• [YOUR GOAL]:
This task calls for the lines below starting at the one containing "Where should I" and ending at the one containing "Instruction: Check the ASUS folder checkbox", repeated exactly with both ends kept and pictures left out.

• [THE INPUT]:
########################################
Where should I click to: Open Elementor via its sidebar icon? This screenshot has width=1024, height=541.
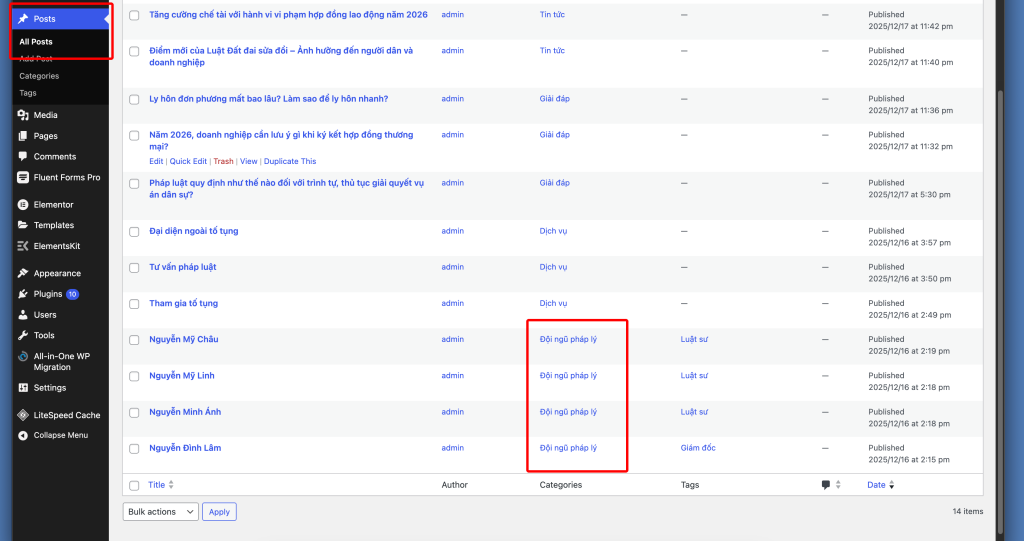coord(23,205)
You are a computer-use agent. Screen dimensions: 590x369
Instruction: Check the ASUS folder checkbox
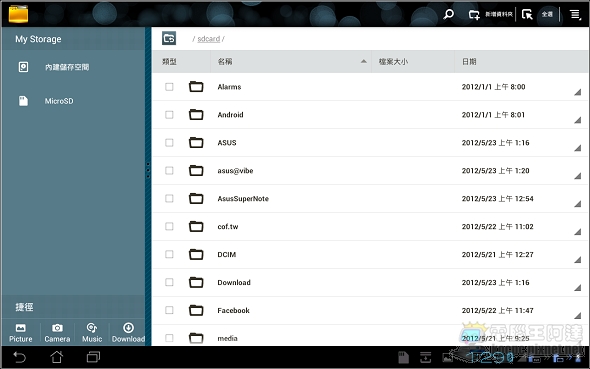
########################################
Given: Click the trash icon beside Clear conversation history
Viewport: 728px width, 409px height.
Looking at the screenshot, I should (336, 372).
########################################
• [PROBLEM SOLUTION]:
Where should I click to: Open Elementor via its sidebar icon? This screenshot has width=1024, height=541.
coord(23,205)
You are a computer-use agent. Screen dimensions: 590x369
Instruction: Check the ASUS folder checkbox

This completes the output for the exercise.